Data to use:
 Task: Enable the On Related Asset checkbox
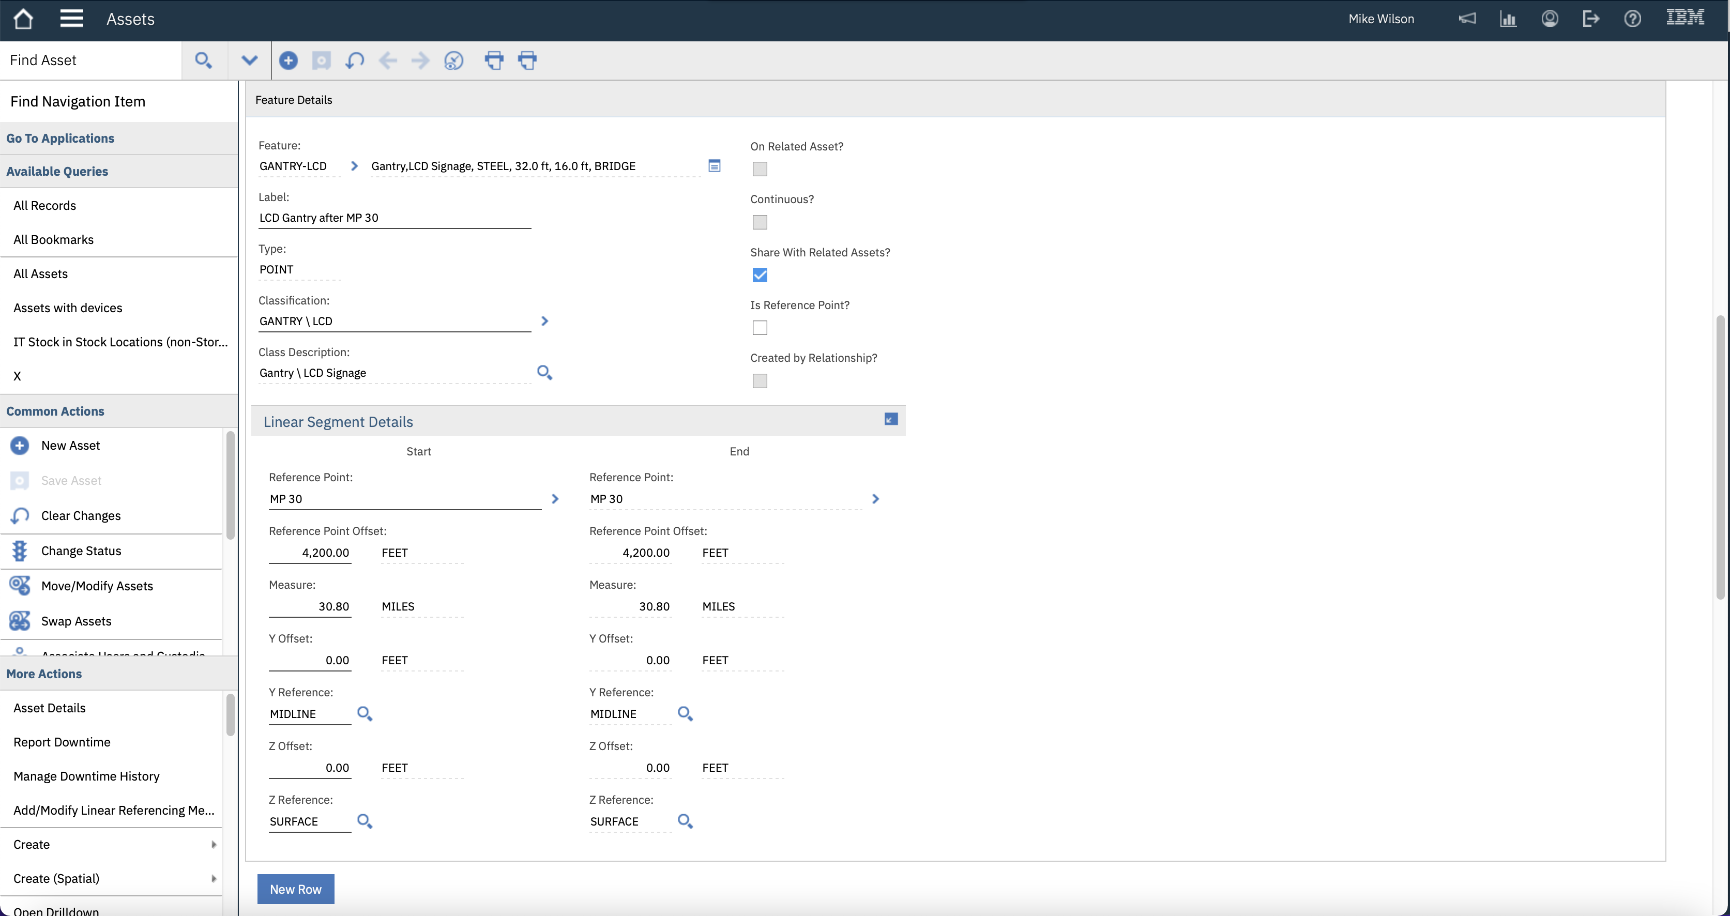760,169
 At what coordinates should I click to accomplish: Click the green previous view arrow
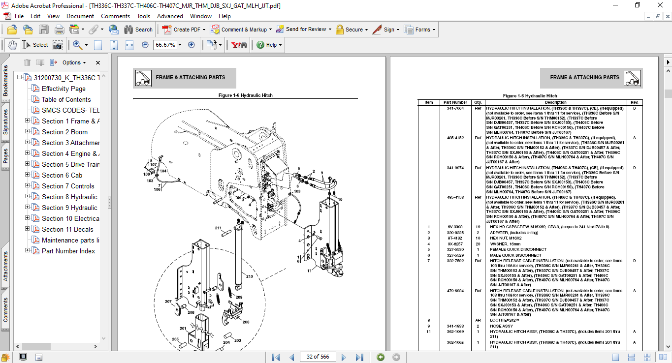(x=381, y=357)
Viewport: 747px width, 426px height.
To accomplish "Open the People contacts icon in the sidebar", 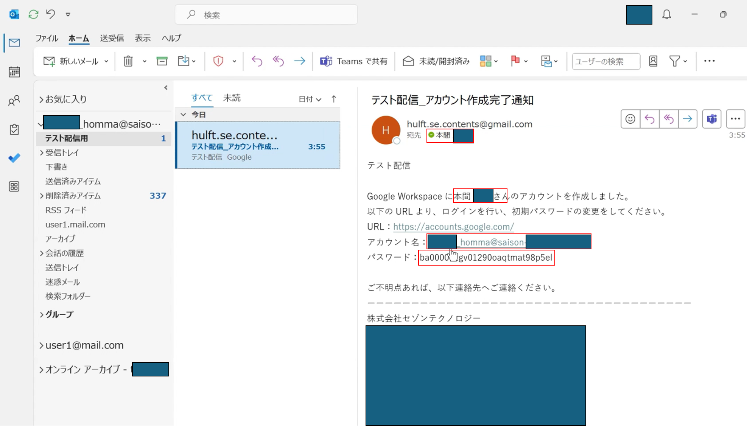I will 14,101.
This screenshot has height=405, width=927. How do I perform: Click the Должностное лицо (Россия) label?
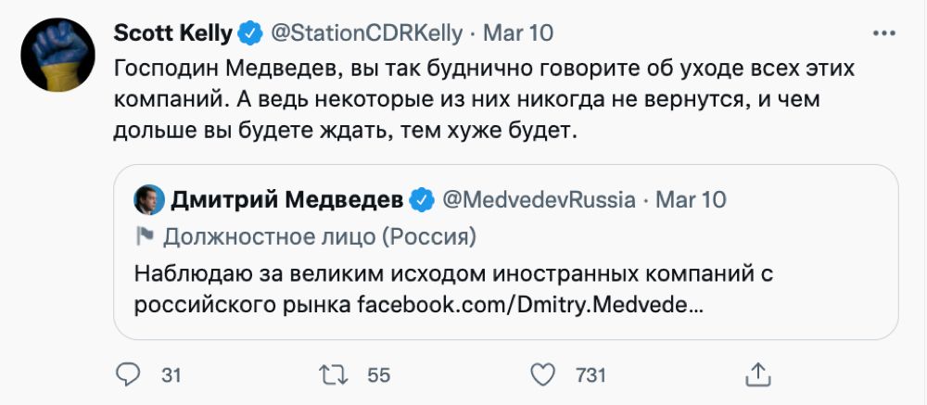(319, 237)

Exercise objective:
Write out the stretch of the listing from the line containing "This screenshot has" through the end of the listing, word for word, leaving out the pictures.

Output:
This screenshot has height=405, width=927. How do I perform: Click the Должностное лицо (Россия) label?
(319, 237)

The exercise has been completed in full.